▸ **Your assignment**:
Count how many lines in the entries below hold "mode". Only the number belongs in the answer.

▸ **Source material**:
[Start of Attachment]
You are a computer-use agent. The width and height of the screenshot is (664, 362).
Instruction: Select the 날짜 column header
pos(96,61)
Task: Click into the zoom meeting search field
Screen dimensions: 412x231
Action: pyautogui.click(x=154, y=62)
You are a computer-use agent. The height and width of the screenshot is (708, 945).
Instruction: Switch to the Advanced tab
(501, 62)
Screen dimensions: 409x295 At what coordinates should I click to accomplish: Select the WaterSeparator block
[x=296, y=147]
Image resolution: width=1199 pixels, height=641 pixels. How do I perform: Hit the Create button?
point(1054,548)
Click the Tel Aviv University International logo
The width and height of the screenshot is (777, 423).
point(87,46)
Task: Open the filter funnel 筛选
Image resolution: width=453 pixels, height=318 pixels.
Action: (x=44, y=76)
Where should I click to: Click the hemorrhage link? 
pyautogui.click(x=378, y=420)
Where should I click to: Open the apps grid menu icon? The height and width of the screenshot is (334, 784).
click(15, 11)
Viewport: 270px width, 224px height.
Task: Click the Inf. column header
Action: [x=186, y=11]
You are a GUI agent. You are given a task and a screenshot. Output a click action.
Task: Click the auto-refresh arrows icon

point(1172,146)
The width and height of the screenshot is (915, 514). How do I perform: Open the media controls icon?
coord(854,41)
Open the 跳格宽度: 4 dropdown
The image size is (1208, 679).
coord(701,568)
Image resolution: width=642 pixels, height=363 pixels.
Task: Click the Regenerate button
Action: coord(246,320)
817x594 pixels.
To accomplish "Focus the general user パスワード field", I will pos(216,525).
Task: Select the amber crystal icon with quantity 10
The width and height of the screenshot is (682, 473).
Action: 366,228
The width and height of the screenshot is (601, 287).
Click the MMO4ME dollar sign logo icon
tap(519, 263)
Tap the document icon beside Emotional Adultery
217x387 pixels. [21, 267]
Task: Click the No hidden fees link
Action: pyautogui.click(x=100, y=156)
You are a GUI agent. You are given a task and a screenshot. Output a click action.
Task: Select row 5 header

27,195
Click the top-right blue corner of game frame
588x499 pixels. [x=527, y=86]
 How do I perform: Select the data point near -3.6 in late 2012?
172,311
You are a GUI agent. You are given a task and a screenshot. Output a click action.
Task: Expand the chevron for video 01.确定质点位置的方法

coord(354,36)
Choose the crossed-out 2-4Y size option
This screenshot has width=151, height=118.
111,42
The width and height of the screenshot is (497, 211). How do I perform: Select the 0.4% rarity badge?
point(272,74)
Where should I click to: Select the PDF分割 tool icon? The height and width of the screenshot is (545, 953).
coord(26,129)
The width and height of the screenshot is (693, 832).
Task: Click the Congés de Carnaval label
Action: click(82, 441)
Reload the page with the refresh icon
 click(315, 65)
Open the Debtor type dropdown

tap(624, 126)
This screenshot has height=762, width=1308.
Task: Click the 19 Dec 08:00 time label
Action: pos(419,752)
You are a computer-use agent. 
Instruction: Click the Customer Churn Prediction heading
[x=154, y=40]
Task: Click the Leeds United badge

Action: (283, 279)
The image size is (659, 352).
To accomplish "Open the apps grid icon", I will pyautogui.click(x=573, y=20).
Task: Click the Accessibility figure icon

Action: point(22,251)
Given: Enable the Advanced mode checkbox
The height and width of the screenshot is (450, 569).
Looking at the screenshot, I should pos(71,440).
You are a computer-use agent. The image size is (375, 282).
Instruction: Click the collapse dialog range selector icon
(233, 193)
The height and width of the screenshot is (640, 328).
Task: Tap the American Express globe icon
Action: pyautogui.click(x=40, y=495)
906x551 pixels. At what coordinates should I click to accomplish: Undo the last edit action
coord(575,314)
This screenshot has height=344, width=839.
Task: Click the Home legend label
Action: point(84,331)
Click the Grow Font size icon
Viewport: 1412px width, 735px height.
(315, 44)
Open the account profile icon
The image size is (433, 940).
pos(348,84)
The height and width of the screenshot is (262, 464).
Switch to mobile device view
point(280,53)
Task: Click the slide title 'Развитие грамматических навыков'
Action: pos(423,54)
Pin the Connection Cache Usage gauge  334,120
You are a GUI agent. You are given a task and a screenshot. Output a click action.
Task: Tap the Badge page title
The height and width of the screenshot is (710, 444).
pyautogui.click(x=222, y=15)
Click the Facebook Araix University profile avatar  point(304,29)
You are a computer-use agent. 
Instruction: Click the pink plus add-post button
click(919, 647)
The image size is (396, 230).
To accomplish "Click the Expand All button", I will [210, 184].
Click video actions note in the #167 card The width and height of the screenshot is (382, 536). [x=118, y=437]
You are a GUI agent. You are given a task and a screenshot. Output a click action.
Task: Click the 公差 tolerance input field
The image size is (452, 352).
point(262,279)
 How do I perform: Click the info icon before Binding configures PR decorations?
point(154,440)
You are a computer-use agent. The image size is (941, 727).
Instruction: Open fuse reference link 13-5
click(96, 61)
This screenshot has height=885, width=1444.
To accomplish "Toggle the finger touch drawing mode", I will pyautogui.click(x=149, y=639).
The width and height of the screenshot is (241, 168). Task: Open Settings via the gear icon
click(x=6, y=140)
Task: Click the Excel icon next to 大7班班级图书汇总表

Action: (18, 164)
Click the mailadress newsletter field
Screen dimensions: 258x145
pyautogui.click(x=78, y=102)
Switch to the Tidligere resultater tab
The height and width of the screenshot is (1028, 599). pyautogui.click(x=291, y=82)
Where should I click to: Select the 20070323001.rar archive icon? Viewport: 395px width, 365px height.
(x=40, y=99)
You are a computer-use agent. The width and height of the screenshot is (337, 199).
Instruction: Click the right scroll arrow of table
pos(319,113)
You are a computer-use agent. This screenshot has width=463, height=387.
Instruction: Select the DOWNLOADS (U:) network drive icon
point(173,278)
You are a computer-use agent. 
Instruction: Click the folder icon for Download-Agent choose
[End of Attachment]
▸ **Answer section**:
2